Sim, porque vamos continuar recebendo vacinas em quantidade insuficiente nos próximos meses para atender o público-alvo de brasileiros definido pelo Ministério da Saúde. O Plano Nacional de Imunização, o PNI, não é estático. Ele precisa de uma avaliação constante de quem está coordenando a campanha. Até que se tenha maior quantidade de vacinas, deveria haver uma avaliação regional. Hoje, está claro que a prioridade é a região Norte.


Uma ação judicial movida recentemente pelas Defensorias Públicas do Amazonas e da União requereu que o governo federal compre doses suficientes para vacinar 70% da população de oito municípios do estado com taxa de mortalidade acima de 150 por 100 mil habitantes. A taxa nacional, em 18 de fevereiro, era de 115,2. Em resposta, a União alegou que não se deve “obrigar o ente federal a adquirir o que infelizmente ainda não existe” nem se deve oferecer “atendimento diferenciado diante uma situação onde a pandemia ataca toda a nação”. Qual sua avaliação sobre isso?


Não existe, porque o governo federal não está buscando novos fornecedores. A Pfizer ofereceu 2 milhões de doses para o Brasil. Se [o Ministério da Saúde] já tivesse adquirido essas vacinas, elas poderiam ter ficado nos grandes centros e haveria mais disponibilidade de envio das vacinas Coronavac ou AstraZeneca para os estados do Norte. Seria uma estratégia para evitar a disseminação, tanto no Brasil como no mundo, desta nova variante. Tudo indica que ela afeta maior número de pessoas, pressionando os serviços de saúde em total esgotamento da capacidade de atendimento à população.
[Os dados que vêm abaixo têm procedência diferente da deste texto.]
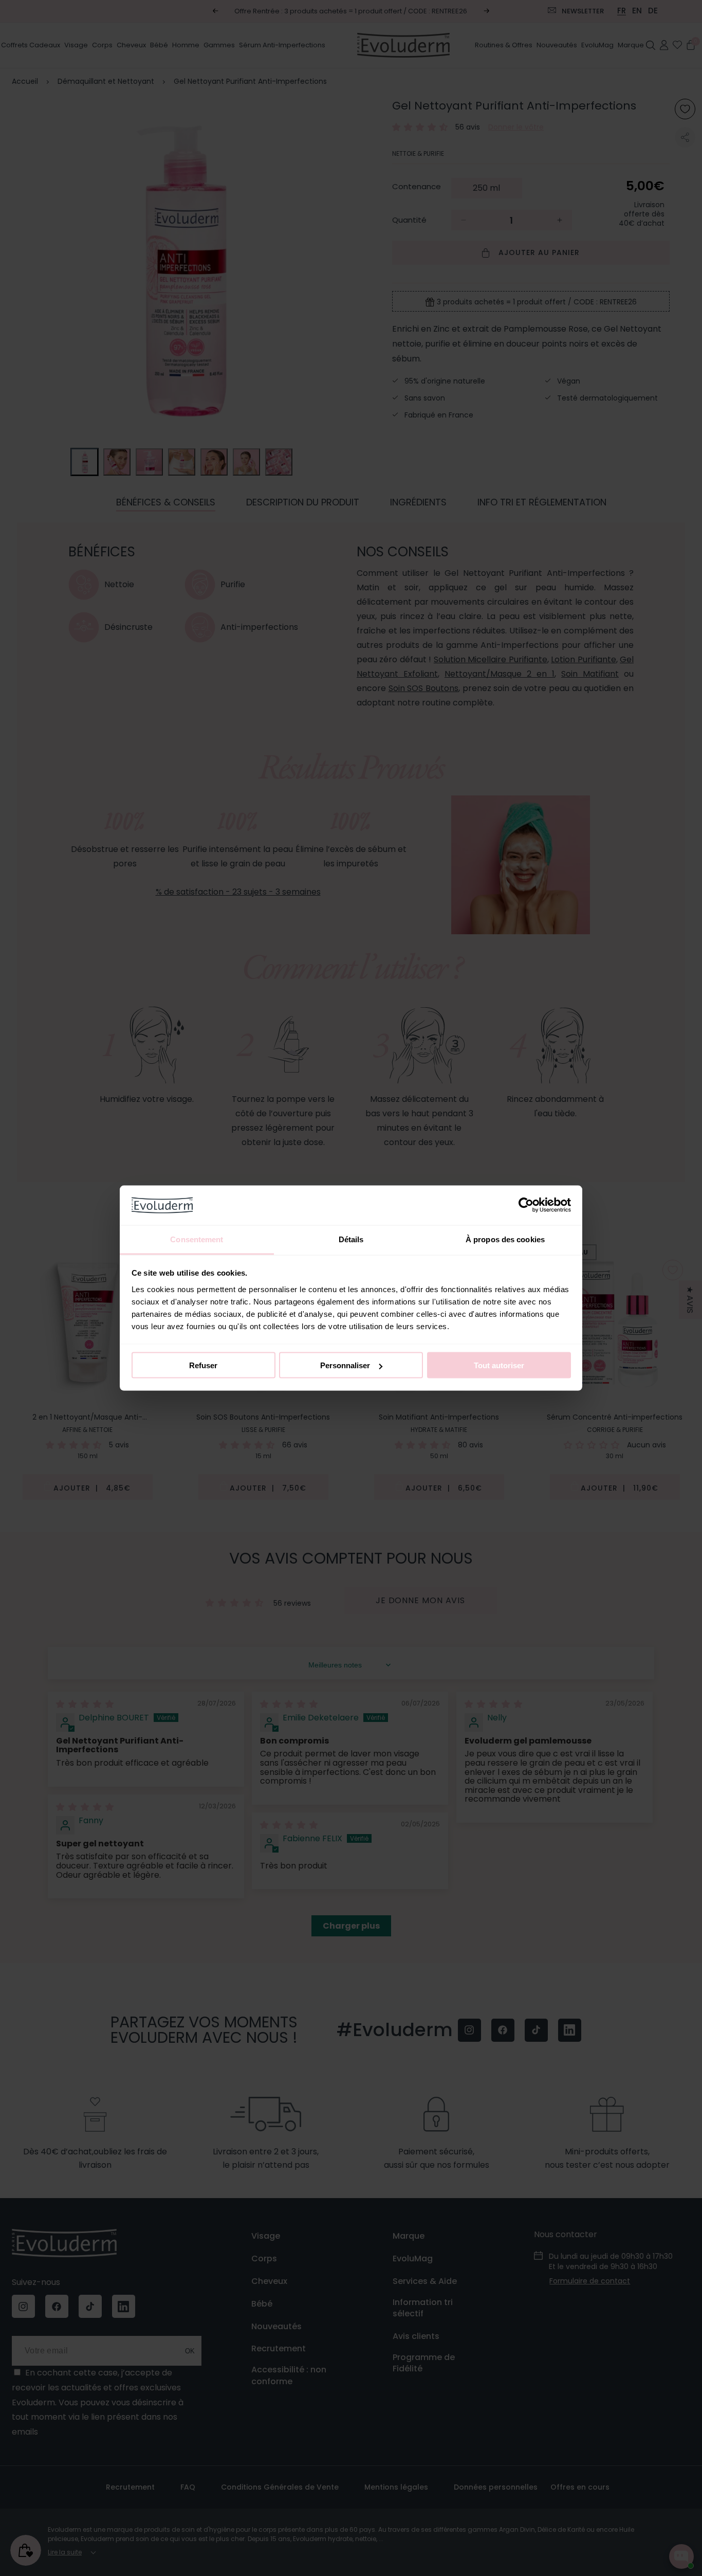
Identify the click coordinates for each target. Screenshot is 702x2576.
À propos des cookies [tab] (505, 1239)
É dever do Ministério da Saúde e do PNI organizar a logística de aplicação da segunda dose ou isso deve ficar a cargo de cada município?


É preciso ter uma comunicação clara e eficiente para convocar a população a retornar aos postos de vacinação e completar o seu esquema vacinal. O Ministério da Saúde poderia ter orientado a aplicação da segunda dose de forma nacional. Seria fundamental recomendar o prazo máximo de intervalo entre as duas doses – quatro semanas para a Coronavac e 12 para a AstraZeneca. Assim, haveria uma uniformização em todo o país. Mas cada município está adotando um intervalo diferente, o que dificulta a vacinação e confunde a população, pois ela vê em seu município uma recomendação e, no município vizinho, outra.


Como fazer para evitar desperdício da vacina da AstraZeneca, cujo frasco possui 10 doses e precisa ser usado em até seis horas após a abertura? 


Não sei se está sendo feito o controle de doses aplicadas por um sistema informatizado, que possa medir essas perdas. Estamos falando de 37 mil postos de vacinação, sem contar com os postos volantes que estão sendo criados. A informatização desses dados é fundamental para que seja feito o monitoramento da taxa de uso das vacinas, para evitar desperdício ou a possibilidade de vacinar pessoas fora da ordem de prioridade da vacinação.